Format all the rows below as a JSON list of strings, with one string per line and any blank lines omitted.
════════════════
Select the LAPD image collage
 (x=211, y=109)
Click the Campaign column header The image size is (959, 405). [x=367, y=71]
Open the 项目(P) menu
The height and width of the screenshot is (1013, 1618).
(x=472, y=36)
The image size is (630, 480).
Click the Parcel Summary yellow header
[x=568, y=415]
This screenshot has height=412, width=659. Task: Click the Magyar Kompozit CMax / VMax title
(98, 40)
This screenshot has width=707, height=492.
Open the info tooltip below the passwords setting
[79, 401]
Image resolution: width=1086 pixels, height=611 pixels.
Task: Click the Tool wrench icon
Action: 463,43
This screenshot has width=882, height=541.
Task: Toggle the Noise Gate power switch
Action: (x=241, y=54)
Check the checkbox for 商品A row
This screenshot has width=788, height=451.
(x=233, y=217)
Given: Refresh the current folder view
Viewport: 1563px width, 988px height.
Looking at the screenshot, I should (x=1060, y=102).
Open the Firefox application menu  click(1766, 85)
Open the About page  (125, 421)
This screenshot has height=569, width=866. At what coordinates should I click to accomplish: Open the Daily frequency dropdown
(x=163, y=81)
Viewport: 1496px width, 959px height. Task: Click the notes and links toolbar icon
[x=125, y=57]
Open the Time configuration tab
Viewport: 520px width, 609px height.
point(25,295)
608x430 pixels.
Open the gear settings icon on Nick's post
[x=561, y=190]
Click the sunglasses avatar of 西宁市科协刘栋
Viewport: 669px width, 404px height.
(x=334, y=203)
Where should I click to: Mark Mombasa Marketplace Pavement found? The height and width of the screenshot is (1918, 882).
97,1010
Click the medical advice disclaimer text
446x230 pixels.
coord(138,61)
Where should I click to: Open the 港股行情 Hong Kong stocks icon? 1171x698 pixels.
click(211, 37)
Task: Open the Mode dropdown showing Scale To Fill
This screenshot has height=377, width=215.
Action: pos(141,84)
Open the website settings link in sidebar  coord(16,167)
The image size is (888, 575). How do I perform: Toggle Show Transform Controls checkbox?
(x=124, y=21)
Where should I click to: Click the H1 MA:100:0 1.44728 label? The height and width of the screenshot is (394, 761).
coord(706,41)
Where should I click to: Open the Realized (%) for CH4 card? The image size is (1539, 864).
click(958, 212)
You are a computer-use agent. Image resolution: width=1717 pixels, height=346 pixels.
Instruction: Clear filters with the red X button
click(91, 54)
════════════════
Written reply:
[
  "Select the LAPD image collage",
  " (x=211, y=109)",
  "Click the Campaign column header The image size is (959, 405). [x=367, y=71]",
  "Open the 项目(P) menu",
  "The height and width of the screenshot is (1013, 1618).",
  "(x=472, y=36)",
  "The image size is (630, 480).",
  "Click the Parcel Summary yellow header",
  "[x=568, y=415]",
  "This screenshot has height=412, width=659. Task: Click the Magyar Kompozit CMax / VMax title",
  "(98, 40)",
  "This screenshot has width=707, height=492.",
  "Open the info tooltip below the passwords setting",
  "[79, 401]",
  "Image resolution: width=1086 pixels, height=611 pixels.",
  "Task: Click the Tool wrench icon",
  "Action: 463,43",
  "This screenshot has width=882, height=541.",
  "Task: Toggle the Noise Gate power switch",
  "Action: (x=241, y=54)",
  "Check the checkbox for 商品A row",
  "This screenshot has width=788, height=451.",
  "(x=233, y=217)",
  "Given: Refresh the current folder view",
  "Viewport: 1563px width, 988px height.",
  "Looking at the screenshot, I should (x=1060, y=102).",
  "Open the Firefox application menu  click(1766, 85)",
  "Open the About page  (125, 421)",
  "This screenshot has height=569, width=866. At what coordinates should I click to accomplish: Open the Daily frequency dropdown",
  "(x=163, y=81)",
  "Viewport: 1496px width, 959px height. Task: Click the notes and links toolbar icon",
  "[x=125, y=57]",
  "Open the Time configuration tab",
  "Viewport: 520px width, 609px height.",
  "point(25,295)",
  "608x430 pixels.",
  "Open the gear settings icon on Nick's post",
  "[x=561, y=190]",
  "Click the sunglasses avatar of 西宁市科协刘栋",
  "Viewport: 669px width, 404px height.",
  "(x=334, y=203)",
  "Where should I click to: Mark Mombasa Marketplace Pavement found? The height and width of the screenshot is (1918, 882).",
  "97,1010",
  "Click the medical advice disclaimer text",
  "446x230 pixels.",
  "coord(138,61)",
  "Where should I click to: Open the 港股行情 Hong Kong stocks icon? 1171x698 pixels.",
  "click(211, 37)",
  "Task: Open the Mode dropdown showing Scale To Fill",
  "This screenshot has height=377, width=215.",
  "Action: pos(141,84)",
  "Open the website settings link in sidebar  coord(16,167)",
  "The image size is (888, 575). How do I perform: Toggle Show Transform Controls checkbox?",
  "(x=124, y=21)",
  "Where should I click to: Click the H1 MA:100:0 1.44728 label? The height and width of the screenshot is (394, 761).",
  "coord(706,41)",
  "Where should I click to: Open the Realized (%) for CH4 card? The image size is (1539, 864).",
  "click(958, 212)",
  "You are a computer-use agent. Image resolution: width=1717 pixels, height=346 pixels.",
  "Instruction: Clear filters with the red X button",
  "click(91, 54)"
]